Brought by the Arizona Free Enterprise Club and three Arizona residents, the legal challenge contests the constitutionality of the Make Elections Fair Arizona Act, a potential ballot measure that would institute an open primary system in which candidates of all parties run in the same primary. The state legislature or other qualified appointees would be tasked with determining how many candidates advance to the general election, which would use ranked-choice voting (RCV) to determine the winner in races with three or more candidates.

The proposal also seeks to largely prohibit the use of taxpayer funds to administer party primaries.

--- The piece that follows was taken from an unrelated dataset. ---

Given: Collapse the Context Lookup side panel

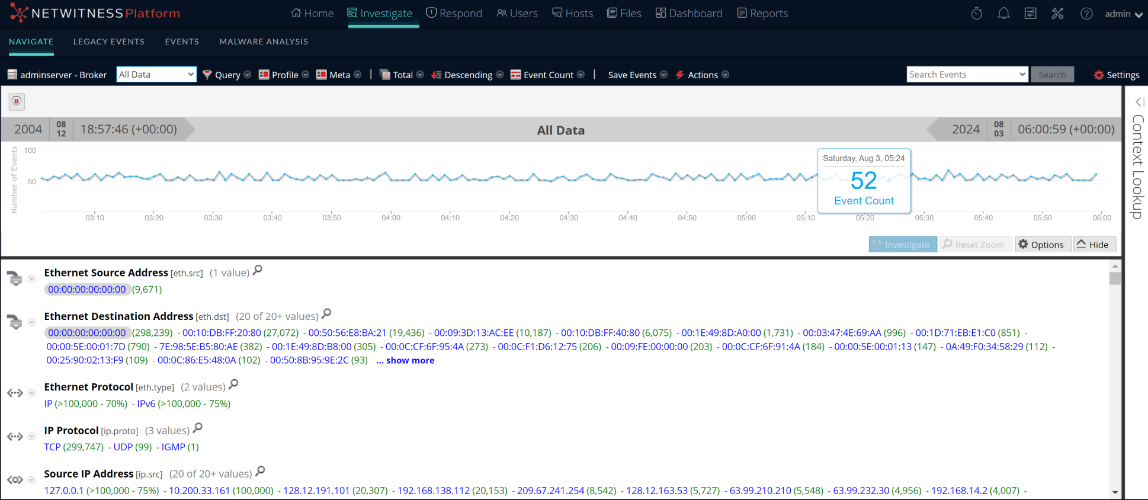Looking at the screenshot, I should click(x=1139, y=102).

The state of Arizona and Democrat Secretary of State Adrian Fontes are named defendants in the lawsuit, while Make Elections Fair — the measure’s sponsor — is named the “Real Party in Interest.”

Often referred to as “rigged choice voting” by its critics, RCV is a system in which voters rank candidates of all parties in order of preference. If no candidate receives more than 50 percent of first-choice votes in the first round of voting, the last-place finisher is eliminated, and his votes are reallocated to the voter’s second-choice candidate. This process continues until one candidate receives a majority of votes.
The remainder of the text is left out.